For each line below that includes the word "Bodyguard", make a copy.

(Given records Opens)

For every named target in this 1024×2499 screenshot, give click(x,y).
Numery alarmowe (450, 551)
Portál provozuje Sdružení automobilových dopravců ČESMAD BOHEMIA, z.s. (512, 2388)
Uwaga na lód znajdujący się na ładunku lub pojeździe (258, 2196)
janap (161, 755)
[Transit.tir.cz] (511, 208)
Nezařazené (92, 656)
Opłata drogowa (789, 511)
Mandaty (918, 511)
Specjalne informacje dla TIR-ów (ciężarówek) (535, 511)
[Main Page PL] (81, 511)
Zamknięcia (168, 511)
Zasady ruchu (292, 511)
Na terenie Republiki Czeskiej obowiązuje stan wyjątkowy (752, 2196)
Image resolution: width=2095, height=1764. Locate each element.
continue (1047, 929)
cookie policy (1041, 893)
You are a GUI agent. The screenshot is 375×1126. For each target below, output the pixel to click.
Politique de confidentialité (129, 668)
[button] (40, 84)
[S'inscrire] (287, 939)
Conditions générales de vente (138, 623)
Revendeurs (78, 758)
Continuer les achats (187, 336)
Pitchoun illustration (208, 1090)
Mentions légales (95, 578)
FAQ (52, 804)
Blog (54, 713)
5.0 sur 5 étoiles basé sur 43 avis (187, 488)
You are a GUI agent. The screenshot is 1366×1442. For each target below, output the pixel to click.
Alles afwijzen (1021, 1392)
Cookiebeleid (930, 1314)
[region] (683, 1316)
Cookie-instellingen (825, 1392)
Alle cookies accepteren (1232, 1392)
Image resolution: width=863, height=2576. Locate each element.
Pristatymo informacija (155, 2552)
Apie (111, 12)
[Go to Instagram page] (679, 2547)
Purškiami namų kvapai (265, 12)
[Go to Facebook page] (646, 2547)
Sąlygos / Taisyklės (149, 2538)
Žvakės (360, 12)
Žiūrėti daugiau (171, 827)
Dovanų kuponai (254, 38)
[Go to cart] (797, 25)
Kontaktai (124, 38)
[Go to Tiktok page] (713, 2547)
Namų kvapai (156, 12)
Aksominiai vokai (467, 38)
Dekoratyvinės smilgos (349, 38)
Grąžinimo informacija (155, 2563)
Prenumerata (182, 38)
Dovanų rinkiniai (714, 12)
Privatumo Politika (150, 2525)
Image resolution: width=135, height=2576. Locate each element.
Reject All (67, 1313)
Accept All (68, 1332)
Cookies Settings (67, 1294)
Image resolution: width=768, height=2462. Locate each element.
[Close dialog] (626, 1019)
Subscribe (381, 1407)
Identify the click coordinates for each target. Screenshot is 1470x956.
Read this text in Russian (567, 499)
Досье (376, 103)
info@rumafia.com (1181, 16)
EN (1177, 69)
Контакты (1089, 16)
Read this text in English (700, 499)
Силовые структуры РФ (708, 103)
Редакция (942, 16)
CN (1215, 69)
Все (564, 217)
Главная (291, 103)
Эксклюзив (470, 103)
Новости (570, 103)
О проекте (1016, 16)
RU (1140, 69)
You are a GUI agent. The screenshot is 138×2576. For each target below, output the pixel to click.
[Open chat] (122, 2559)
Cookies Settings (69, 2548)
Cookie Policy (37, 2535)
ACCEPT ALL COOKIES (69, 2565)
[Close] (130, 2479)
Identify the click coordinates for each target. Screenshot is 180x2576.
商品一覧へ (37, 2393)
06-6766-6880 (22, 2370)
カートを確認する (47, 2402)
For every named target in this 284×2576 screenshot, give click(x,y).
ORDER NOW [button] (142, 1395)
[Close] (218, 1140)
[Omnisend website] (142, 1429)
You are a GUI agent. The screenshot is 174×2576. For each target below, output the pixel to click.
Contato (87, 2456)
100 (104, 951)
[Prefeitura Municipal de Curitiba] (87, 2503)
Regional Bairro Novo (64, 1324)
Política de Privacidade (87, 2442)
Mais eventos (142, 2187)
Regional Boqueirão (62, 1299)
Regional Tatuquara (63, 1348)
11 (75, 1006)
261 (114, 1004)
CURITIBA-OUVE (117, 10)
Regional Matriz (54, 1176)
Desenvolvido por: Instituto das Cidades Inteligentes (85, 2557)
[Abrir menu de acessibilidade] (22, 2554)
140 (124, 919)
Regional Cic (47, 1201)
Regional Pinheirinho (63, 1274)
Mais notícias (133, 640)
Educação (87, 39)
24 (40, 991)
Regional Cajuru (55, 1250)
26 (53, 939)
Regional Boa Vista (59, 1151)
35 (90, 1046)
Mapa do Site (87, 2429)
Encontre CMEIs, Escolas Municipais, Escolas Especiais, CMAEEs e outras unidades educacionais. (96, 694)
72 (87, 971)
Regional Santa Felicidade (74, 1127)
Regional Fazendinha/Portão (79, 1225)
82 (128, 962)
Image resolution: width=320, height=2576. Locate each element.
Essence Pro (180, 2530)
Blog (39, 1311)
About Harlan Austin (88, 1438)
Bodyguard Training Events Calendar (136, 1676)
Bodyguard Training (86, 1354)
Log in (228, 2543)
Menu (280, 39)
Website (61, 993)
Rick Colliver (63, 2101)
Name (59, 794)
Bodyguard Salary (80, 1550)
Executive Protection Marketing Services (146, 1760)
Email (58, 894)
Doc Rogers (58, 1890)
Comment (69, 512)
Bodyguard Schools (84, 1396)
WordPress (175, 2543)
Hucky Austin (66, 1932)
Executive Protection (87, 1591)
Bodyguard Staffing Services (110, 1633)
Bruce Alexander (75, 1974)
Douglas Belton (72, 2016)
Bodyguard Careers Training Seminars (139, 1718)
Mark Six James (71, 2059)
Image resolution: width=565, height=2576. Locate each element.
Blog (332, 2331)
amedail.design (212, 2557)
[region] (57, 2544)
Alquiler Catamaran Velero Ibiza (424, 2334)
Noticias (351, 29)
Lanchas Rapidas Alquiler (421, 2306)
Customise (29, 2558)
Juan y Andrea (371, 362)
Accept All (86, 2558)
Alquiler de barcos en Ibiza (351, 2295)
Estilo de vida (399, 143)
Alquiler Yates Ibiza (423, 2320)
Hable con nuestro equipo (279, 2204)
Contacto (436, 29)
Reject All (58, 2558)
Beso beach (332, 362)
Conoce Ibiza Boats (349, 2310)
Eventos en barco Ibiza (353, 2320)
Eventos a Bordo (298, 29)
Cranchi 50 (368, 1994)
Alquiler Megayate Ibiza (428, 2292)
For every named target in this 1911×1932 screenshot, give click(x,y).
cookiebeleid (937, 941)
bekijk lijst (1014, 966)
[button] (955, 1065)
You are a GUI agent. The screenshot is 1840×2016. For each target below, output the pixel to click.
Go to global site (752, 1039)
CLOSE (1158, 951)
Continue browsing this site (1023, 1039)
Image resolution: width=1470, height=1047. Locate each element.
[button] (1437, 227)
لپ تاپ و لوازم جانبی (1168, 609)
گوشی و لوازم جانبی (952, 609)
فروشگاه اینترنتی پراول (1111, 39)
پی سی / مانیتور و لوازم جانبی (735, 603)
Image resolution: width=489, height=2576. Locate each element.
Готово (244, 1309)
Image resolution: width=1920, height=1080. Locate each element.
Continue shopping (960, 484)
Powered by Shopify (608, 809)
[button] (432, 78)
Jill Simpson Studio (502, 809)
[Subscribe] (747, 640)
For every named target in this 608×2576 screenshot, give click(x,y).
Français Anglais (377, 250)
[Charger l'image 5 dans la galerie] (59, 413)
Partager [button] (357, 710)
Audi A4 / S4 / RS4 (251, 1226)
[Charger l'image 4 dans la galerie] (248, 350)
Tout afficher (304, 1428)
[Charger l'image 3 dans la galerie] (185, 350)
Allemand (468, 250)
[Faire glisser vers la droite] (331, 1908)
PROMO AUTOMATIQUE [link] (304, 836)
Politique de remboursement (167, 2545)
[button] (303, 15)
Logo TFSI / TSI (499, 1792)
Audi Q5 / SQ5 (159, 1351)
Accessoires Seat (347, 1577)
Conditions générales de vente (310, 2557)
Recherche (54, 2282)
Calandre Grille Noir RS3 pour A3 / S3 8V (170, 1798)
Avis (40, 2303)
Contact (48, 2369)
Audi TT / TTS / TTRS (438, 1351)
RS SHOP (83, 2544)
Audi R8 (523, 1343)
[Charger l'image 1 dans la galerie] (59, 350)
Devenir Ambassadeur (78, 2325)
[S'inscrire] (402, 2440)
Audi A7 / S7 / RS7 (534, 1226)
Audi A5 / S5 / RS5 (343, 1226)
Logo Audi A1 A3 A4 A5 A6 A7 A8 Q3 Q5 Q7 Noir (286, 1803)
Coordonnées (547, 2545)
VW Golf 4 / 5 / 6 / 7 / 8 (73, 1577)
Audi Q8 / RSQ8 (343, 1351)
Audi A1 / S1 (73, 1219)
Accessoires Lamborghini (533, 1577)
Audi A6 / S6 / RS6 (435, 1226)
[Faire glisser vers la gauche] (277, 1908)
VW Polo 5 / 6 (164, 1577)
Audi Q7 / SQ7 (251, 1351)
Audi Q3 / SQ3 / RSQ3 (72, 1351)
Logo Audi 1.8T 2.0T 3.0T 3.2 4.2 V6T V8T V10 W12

(Given records Closes)

Worked solution
Bodyguard Training Events Calendar (136, 1676)
Bodyguard Training (86, 1354)
Bodyguard Salary (80, 1550)
Bodyguard Schools (84, 1396)
Bodyguard Staffing Services (110, 1633)
Bodyguard Careers Training Seminars (139, 1718)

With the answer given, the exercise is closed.